Financial stability: The family had the financial means to access various resources, such as sign language classes, private tutors, and educational materials.

Access to information: Riley’s mother had a background in education and was knowledgeable about language development and bilingualism. This knowledge allowed her to make informed decisions and advocate for Riley’s needs effectively.

Supportive network: The family had a strong support system, including friends, family, and professionals, who provided guidance and assistance throughout Riley’s language journey.

Redesigning Early Intervention

To create a more inclusive early intervention system that supports all families, several key components should be considered:

Personnel/Human Capital

Bilingual professionals: The system should include bilingual professionals who are trained in supporting bilingual language development. These professionals should have expertise in both the target languages spoken by the child.

Cultural liaisons: Culturally sensitive personnel from diverse backgrounds should serve as liaisons between families and service providers. They can bridge any cultural gaps and ensure that families’ unique needs are understood and addressed.


Accessible and affordable resources: Families should have access to affordable resources such as books, educational materials, and language learning tools in both languages. Online platforms and libraries could provide a wide range of resources that cater to different linguistic needs.

Financial assistance: Financial support should be available to families who face economic barriers, ensuring that they can access necessary interventions without financial burdens.

Goals and Outcomes

Individualized plans: Each child should have an individualized plan based on their unique needs and strengths. This plan should include specific language goals that align with the child’s cultural background and family preferences.

Long-term language development: The focus should be on long-term language development rather than short-term milestones. The system should support children in becoming fluent speakers in both languages, while also fostering cultural identity and pride.

The EI Experience

Holistic approach: The early intervention system should take a holistic approach by considering all aspects of a child’s life, including their home environment, family dynamics, and cultural background.

Parental involvement and empowerment: Parents should be active participants in their child’s intervention process. They should receive training, guidance, and ongoing support to facilitate their child’s language development at home.
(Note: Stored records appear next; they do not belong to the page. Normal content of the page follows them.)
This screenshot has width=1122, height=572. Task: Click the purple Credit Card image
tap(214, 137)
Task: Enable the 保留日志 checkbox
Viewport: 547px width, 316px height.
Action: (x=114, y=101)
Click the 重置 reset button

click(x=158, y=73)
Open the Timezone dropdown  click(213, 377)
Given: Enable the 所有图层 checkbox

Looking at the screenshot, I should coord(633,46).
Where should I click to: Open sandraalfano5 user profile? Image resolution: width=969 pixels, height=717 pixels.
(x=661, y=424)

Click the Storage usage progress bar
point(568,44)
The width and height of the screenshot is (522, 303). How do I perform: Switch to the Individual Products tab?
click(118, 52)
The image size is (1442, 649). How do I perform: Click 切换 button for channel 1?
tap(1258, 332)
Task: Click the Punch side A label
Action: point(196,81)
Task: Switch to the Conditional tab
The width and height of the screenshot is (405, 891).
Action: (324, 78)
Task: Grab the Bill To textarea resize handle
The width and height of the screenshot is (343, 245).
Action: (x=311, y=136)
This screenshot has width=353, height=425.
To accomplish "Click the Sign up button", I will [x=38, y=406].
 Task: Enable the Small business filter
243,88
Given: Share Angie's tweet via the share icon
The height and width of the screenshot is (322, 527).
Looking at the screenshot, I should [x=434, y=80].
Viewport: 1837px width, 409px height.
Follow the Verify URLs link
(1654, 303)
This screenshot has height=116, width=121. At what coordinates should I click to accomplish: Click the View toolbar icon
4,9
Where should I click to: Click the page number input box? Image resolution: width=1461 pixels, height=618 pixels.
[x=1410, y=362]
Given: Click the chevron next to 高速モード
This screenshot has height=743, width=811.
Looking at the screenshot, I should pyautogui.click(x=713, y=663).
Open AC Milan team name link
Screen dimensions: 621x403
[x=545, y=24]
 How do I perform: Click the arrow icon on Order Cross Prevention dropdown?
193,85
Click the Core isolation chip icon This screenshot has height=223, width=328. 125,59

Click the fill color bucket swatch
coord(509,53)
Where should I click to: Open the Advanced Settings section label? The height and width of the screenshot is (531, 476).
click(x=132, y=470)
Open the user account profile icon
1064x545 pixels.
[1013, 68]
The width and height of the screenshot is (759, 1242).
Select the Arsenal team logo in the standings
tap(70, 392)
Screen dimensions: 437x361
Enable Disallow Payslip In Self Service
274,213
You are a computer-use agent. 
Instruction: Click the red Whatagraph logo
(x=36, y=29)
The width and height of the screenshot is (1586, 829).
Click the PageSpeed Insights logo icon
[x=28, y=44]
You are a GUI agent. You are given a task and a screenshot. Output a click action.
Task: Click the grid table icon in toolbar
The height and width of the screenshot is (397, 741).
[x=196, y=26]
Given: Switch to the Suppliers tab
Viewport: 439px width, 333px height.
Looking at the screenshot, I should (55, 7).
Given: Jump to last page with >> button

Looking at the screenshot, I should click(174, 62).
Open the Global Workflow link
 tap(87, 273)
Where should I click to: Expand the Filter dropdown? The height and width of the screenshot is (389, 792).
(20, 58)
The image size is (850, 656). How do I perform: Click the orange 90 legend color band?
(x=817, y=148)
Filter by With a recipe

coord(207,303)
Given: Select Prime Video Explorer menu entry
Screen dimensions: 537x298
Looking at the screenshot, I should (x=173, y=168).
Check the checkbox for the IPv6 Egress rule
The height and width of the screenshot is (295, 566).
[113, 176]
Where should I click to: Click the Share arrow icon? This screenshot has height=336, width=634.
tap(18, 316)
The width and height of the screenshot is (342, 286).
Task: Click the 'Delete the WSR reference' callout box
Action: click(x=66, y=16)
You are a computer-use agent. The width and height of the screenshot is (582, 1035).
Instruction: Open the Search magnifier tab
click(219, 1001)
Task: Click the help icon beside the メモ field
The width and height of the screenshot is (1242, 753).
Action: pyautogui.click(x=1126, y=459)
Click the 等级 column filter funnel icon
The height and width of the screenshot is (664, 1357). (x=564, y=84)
Culturally responsive practices: Service providers should be sensitive to the cultural backgrounds of families they work with. They should incorporate cultural elements into interventions, respecting and valuing the diverse linguistic and cultural identities of children and their families.


By reimagining the early intervention system for bilingual development, we can level the playing field and ensure that all families have access to the support and opportunities they need. By incorporating bilingual professionals, providing accessible resources, setting individualized goals, and fostering parental involvement, we can create an inclusive and empowering early intervention experience. This redesigned system will promote equitable language development outcomes for all children, regardless of their family’s privileges or socio-economic background, leading to a more linguistically diverse and inclusive society.